Provided data START

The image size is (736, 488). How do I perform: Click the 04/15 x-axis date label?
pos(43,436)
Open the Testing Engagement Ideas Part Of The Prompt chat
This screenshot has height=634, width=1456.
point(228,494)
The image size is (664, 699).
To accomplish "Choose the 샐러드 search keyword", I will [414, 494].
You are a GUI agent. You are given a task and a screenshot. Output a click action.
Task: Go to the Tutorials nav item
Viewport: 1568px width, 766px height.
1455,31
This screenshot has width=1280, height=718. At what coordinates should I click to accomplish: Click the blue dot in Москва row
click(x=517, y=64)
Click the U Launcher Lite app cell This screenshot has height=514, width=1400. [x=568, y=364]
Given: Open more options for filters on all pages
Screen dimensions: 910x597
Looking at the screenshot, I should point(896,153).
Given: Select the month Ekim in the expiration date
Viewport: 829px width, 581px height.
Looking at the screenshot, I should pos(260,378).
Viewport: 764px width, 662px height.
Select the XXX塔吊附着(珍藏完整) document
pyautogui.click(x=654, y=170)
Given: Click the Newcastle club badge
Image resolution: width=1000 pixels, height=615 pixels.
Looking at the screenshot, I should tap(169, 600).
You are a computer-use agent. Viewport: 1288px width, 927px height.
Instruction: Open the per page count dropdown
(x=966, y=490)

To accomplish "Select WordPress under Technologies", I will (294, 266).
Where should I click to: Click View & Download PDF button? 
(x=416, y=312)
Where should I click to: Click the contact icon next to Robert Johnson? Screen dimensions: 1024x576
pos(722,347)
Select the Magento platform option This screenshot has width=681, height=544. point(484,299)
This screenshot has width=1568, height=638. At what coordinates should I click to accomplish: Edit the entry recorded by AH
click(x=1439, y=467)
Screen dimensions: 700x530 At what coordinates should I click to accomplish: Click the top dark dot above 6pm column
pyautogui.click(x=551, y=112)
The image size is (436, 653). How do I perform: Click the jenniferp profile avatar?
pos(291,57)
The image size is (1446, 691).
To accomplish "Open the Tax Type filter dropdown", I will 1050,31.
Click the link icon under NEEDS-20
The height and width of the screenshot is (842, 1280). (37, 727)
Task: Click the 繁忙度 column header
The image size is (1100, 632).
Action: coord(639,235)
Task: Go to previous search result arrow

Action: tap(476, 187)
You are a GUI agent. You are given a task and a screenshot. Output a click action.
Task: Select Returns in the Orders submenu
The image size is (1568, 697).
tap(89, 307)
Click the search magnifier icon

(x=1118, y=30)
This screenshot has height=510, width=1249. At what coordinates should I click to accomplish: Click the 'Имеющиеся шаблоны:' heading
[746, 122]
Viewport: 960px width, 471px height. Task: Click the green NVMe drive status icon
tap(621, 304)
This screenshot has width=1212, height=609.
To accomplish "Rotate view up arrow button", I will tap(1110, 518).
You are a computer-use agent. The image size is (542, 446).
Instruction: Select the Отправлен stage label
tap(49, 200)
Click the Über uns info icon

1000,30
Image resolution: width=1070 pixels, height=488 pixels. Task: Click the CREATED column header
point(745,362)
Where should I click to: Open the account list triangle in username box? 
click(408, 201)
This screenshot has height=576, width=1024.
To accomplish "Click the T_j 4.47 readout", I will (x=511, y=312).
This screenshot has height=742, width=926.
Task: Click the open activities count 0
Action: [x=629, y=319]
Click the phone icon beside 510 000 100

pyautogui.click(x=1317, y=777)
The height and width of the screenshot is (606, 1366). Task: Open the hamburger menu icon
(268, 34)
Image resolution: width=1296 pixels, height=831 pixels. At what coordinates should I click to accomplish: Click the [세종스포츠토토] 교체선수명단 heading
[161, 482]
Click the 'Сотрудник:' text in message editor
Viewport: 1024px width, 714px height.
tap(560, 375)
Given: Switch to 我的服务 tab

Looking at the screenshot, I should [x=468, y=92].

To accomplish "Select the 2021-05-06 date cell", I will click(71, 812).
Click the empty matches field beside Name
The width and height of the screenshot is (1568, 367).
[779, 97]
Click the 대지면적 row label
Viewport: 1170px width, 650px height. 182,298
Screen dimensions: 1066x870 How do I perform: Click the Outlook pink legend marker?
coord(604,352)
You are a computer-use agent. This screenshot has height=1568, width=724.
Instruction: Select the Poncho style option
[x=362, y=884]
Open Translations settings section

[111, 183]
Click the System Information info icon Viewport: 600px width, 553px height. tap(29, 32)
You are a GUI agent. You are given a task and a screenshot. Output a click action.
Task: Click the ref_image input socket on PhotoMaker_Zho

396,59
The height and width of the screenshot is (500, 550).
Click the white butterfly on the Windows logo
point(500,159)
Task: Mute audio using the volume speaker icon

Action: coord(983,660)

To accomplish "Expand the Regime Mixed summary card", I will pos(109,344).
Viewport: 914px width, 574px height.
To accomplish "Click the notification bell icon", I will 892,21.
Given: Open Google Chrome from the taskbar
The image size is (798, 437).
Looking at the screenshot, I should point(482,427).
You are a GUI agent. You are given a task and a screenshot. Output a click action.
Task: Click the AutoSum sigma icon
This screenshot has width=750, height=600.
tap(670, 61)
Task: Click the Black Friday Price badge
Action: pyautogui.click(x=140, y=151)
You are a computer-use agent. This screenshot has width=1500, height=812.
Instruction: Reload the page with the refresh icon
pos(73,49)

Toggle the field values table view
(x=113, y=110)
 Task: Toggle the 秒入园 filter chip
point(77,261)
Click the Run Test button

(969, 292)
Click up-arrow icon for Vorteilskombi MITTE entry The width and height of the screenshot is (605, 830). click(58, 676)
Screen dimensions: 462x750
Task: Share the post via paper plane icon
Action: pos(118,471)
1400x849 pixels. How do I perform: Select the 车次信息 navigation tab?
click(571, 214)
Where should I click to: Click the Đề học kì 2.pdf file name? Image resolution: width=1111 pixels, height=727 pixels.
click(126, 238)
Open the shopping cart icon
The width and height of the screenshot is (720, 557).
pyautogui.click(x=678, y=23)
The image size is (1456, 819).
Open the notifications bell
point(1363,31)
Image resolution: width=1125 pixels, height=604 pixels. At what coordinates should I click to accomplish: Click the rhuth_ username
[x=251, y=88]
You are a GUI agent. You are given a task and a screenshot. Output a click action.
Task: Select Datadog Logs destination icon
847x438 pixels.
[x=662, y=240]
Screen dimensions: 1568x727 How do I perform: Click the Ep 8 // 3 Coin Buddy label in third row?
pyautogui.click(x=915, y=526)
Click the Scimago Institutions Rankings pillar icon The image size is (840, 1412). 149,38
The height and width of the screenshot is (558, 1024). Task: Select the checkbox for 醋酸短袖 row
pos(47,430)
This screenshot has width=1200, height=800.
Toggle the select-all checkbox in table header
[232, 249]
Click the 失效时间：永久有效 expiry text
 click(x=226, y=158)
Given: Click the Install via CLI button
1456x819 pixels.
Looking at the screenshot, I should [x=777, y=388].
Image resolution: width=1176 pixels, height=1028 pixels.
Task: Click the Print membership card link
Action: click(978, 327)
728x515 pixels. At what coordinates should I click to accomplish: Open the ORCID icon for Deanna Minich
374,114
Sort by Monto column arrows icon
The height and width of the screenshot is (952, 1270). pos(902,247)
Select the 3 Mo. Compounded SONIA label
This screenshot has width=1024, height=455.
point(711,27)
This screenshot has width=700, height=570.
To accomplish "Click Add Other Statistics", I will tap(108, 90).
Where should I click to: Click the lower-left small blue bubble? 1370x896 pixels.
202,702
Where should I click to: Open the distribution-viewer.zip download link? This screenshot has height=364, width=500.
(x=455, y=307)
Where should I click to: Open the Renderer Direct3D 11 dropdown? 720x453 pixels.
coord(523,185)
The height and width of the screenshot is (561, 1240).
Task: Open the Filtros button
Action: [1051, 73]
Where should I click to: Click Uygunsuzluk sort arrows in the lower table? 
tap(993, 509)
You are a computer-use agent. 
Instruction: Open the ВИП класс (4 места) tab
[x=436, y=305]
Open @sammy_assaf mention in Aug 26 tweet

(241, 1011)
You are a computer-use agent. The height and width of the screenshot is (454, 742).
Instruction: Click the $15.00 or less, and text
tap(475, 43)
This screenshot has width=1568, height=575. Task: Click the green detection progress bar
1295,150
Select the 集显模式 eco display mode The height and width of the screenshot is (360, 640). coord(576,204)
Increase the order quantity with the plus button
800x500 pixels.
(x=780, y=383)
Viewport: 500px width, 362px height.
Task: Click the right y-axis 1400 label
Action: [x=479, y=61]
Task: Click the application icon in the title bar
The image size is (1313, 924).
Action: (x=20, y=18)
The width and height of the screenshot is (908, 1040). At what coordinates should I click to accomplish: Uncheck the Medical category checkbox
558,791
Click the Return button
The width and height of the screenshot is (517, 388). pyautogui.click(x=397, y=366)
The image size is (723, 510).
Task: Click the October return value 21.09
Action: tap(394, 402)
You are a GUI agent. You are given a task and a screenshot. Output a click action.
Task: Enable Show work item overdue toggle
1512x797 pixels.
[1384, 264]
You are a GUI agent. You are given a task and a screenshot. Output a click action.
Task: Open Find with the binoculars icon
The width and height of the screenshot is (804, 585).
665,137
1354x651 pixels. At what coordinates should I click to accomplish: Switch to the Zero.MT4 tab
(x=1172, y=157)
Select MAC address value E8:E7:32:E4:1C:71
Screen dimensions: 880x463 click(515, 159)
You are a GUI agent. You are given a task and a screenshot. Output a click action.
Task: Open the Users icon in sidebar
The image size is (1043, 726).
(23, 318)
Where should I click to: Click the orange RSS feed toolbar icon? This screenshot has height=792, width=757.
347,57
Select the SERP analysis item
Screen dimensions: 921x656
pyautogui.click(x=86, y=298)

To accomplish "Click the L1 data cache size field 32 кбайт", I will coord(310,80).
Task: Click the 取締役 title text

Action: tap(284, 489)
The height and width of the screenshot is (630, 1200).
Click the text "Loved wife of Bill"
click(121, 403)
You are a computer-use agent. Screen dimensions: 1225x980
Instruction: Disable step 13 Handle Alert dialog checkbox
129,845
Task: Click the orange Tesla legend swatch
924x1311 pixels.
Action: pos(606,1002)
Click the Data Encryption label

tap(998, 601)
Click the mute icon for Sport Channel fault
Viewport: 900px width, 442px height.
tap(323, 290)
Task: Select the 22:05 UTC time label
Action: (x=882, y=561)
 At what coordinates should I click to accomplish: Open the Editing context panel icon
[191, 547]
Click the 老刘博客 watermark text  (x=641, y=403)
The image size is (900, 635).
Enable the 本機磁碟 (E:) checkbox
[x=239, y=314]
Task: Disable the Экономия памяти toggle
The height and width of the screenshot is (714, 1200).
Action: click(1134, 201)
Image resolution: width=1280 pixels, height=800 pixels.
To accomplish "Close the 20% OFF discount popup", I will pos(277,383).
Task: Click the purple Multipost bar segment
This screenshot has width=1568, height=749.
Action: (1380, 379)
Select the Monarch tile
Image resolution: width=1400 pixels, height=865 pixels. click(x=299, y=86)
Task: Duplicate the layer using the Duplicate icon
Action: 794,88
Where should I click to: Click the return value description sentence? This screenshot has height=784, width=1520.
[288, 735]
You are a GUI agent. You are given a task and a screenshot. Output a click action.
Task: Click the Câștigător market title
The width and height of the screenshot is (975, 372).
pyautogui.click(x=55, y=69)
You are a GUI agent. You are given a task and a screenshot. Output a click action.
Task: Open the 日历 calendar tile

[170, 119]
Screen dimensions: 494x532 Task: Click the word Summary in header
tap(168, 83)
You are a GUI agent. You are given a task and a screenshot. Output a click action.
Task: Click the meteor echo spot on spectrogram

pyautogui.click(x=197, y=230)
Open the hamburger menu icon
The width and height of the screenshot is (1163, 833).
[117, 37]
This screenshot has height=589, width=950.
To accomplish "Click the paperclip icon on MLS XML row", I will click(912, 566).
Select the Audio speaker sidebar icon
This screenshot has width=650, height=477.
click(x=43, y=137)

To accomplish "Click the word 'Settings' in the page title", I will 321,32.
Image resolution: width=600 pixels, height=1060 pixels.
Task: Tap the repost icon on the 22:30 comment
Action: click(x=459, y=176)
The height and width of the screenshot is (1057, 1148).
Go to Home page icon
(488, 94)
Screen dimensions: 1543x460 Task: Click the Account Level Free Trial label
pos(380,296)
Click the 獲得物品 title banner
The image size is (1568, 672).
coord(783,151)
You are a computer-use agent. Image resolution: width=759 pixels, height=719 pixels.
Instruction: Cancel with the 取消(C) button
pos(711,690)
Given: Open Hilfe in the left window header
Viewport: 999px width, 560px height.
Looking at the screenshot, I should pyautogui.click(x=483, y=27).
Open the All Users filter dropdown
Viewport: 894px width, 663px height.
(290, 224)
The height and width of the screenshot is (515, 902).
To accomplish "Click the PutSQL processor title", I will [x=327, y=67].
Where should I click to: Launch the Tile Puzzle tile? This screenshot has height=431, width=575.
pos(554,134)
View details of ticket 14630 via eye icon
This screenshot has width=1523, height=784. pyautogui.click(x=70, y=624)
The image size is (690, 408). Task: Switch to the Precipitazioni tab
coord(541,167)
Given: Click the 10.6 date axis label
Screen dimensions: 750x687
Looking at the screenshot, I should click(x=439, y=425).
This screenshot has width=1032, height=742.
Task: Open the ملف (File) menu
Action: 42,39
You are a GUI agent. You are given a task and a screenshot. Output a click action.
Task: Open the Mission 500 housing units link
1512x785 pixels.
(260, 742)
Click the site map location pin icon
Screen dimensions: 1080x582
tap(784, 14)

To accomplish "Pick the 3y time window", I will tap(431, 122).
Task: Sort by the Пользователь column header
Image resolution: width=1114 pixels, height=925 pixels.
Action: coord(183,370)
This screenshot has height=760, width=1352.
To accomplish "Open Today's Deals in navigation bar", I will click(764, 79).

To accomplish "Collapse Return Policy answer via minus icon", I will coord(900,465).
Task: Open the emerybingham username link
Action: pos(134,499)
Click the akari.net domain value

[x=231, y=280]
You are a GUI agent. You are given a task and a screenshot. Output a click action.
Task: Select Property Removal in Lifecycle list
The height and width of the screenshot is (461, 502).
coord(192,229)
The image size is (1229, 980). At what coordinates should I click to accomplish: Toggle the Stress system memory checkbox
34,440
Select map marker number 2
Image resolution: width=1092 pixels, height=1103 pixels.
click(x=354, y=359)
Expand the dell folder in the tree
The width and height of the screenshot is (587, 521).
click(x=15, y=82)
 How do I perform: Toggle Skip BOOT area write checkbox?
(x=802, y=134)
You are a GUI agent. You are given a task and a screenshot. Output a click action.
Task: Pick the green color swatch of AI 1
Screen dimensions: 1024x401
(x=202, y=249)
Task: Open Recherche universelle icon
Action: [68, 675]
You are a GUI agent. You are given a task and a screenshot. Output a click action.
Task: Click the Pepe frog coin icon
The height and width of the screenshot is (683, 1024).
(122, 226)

Provided data END

*What to work on:* Note each line of the entries that has "computer" in it, and copy those lines.

*Answer space:*
You are a computer-use agent. Viewport: 1288px width, 927px height.
You are a computer-use agent. The image size is (542, 446).
You are a computer-use agent. This screenshot has height=1568, width=724.
You are a computer-use agent. This screenshot has width=1500, height=812.
You are a computer-use agent. 
You are a computer-use agent. The height and width of the screenshot is (454, 742).
You are a computer-use agent. Screen dimensions: 1225x980
You are a computer-use agent. Image resolution: width=759 pixels, height=719 pixels.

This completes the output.